Case in point, look how much information you just gave us that is
completely obscured by 'auto' :)
My suggestion, simplify the example, or, at least the example associated
with the direct function documentation:

 auto md5   = digest!MD5(  "The quick brown fox jumps over the lazy dog");
 auto sha1  = digest!SHA1( "The quick brown fox jumps over the lazy dog");
 auto crc32 = digest!CRC32("The quick brown fox jumps over the lazy dog");

Those autos can be ubyte[n].
Though that said, looking at the API doc for finish(), it appears to return
a dynamic array, not a static array as you say... so ubyte[] could be used
everywhere, and that would be nice and clear?

August 26, 2012

Re: Vote for the new std.hash (oops, std.digest)

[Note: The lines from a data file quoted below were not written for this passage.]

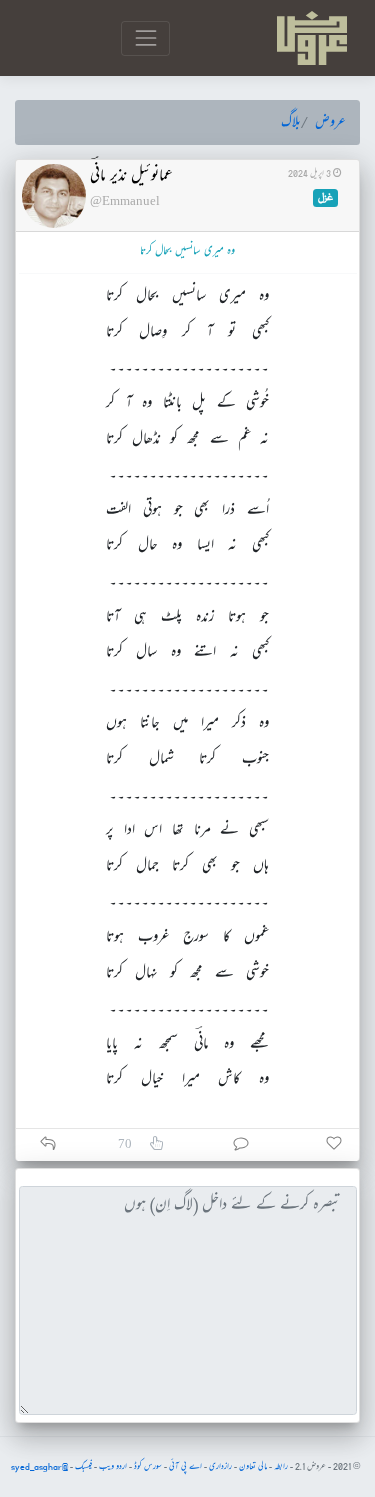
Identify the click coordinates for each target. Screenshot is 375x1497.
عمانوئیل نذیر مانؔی (131, 177)
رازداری (220, 1467)
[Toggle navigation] (145, 38)
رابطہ (281, 1467)
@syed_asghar (39, 1467)
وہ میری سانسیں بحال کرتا (187, 251)
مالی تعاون (253, 1467)
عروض (330, 123)
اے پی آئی (185, 1467)
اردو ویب (113, 1467)
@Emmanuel (125, 200)
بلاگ (291, 123)
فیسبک (83, 1467)
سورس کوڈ (148, 1467)
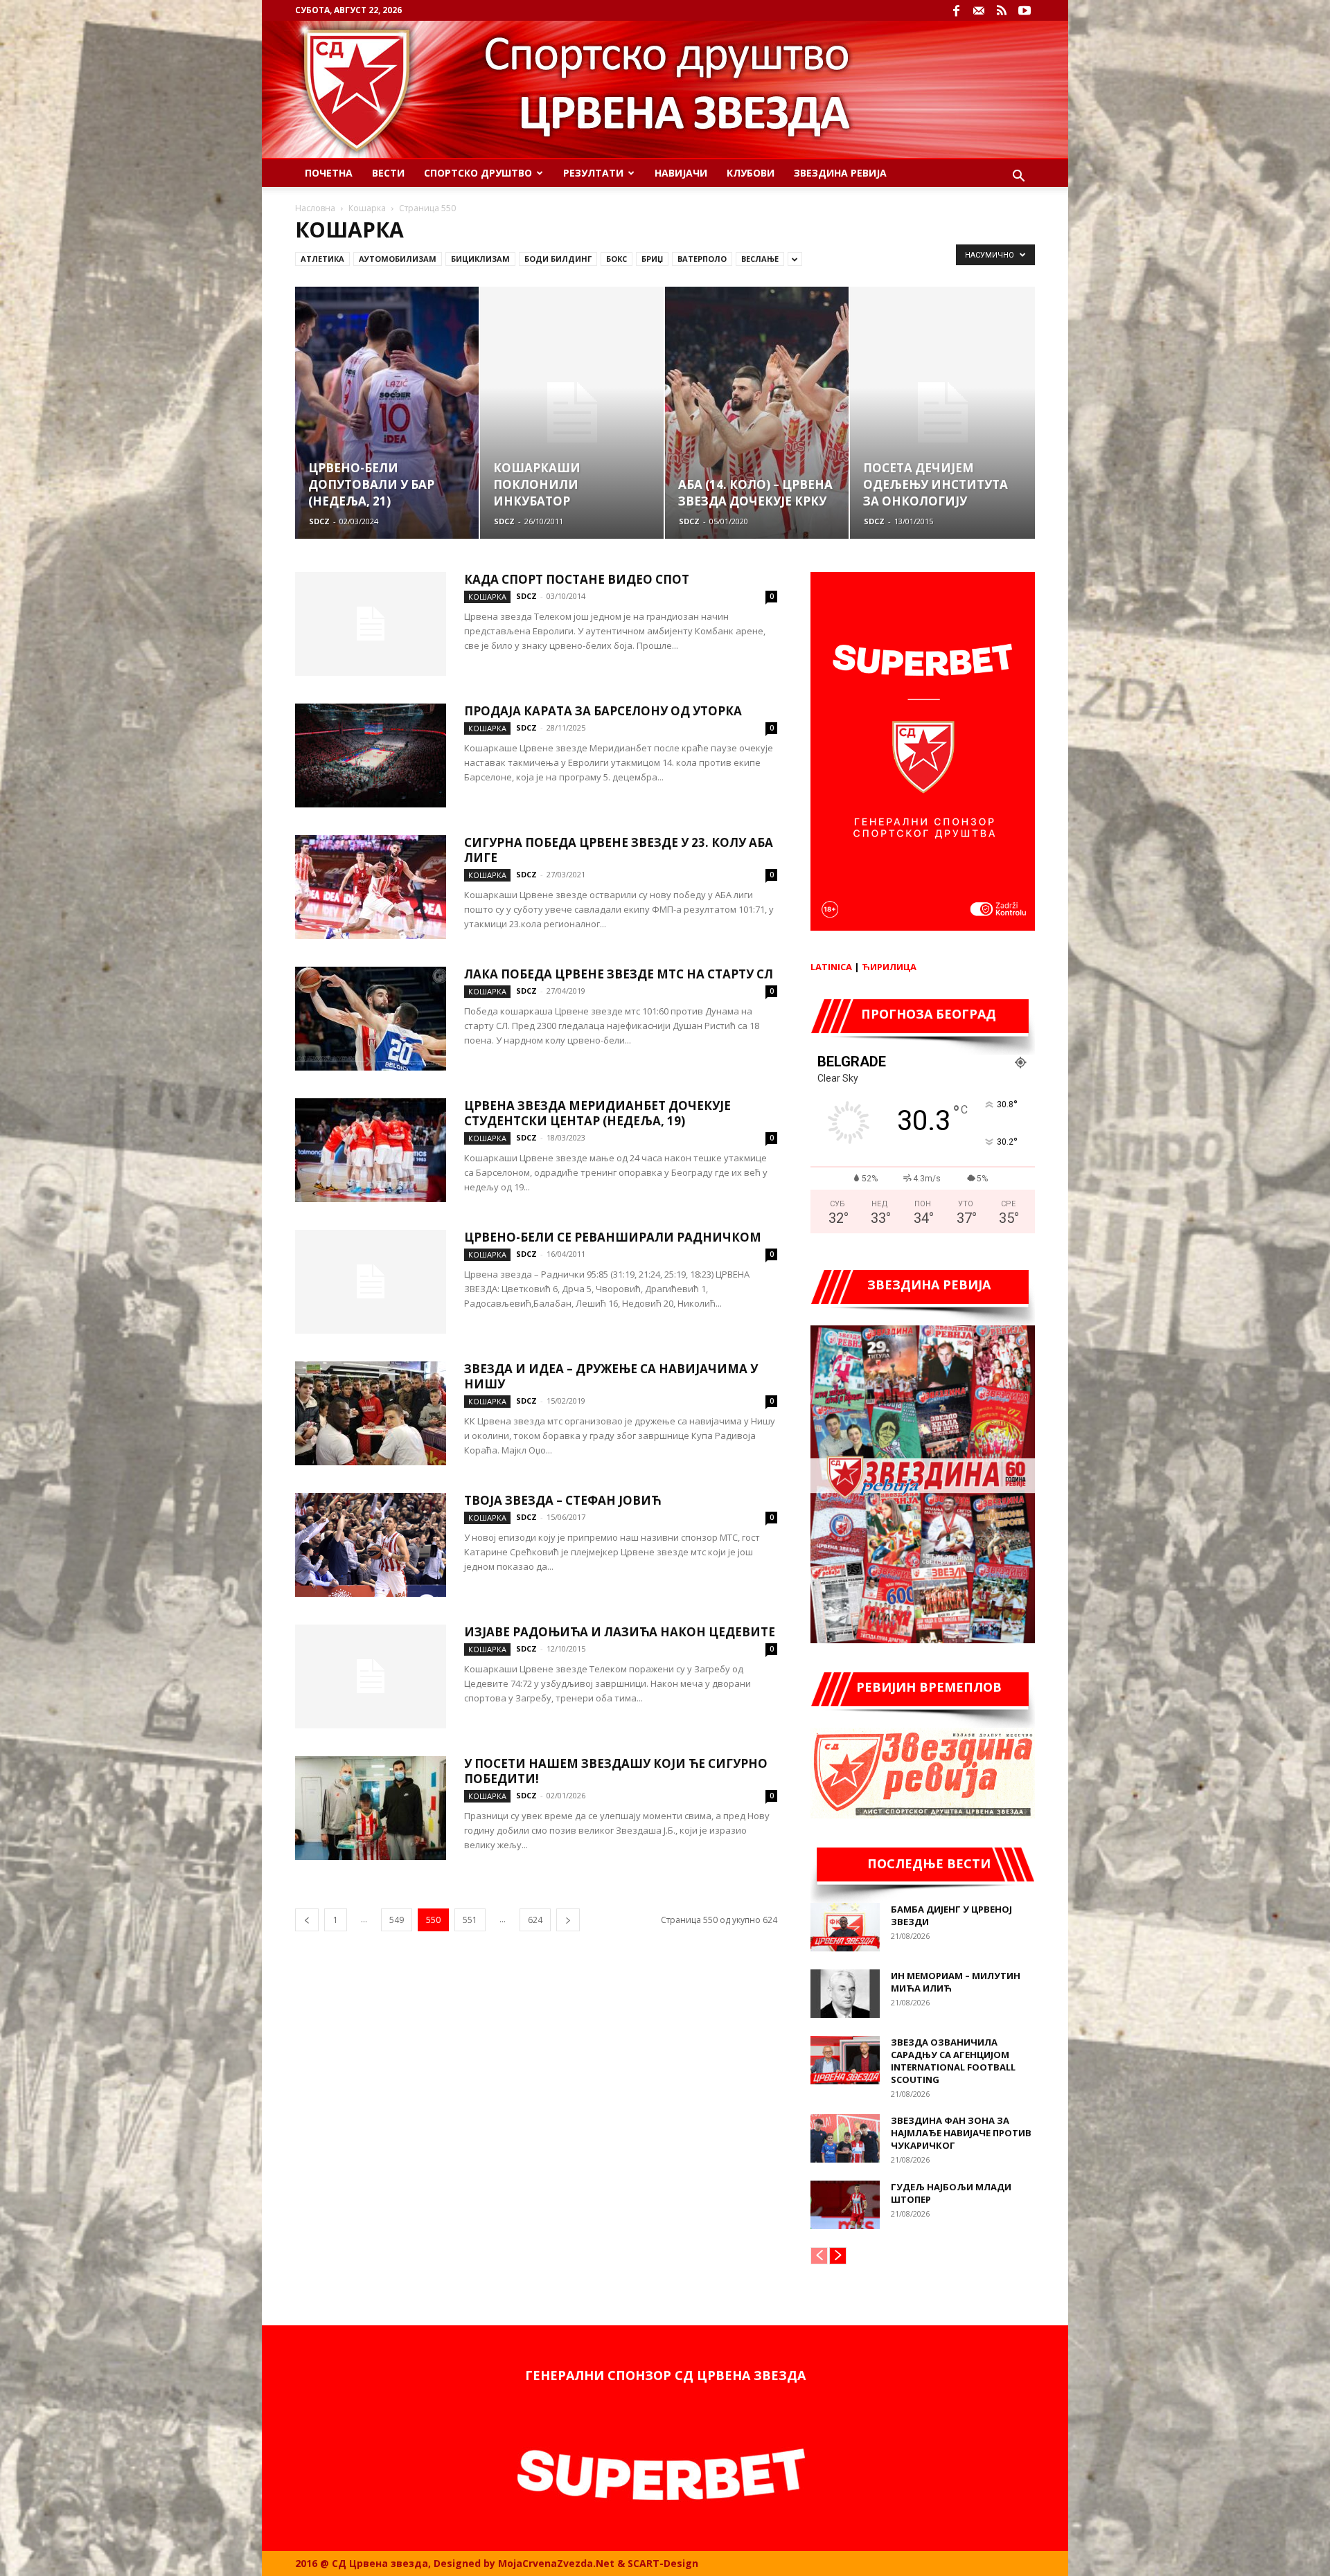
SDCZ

Posted by Andrei Alexandrescu
in reply to Johannes Pfau

Andrei Alexandrescu

Posted in reply to Johannes Pfau

On 8/26/12 1:32 PM, Johannes Pfau wrote:
> Seems some people would rather want to keep auto in the examples. I'm
> not sure what to do about this. I never used auto return types, so the
> return type can be looked up in the documentation but it's of course
> not obvious by just reading the examples.

After looking through the docs, it seems examples are in good shape as they are.

Andrei

August 27, 2012

Re: Vote for the new std.hash (oops, std.digest)

Posted by Manu
in reply to Andrei Alexandrescu

Manu

Posted in reply to Andrei Alexandrescu

Attachments:

text/html part

On 27 August 2012 02:06, Andrei Alexandrescu <SeeWebsiteForEmail@erdani.org>wrote:

> On 8/26/12 1:32 PM, Johannes Pfau wrote:
>
>> Seems some people would rather want to keep auto in the examples. I'm not sure what to do about this. I never used auto return types, so the return type can be looked up in the documentation but it's of course not obvious by just reading the examples.
>>
>
> After looking through the docs, it seems examples are in good shape as they are.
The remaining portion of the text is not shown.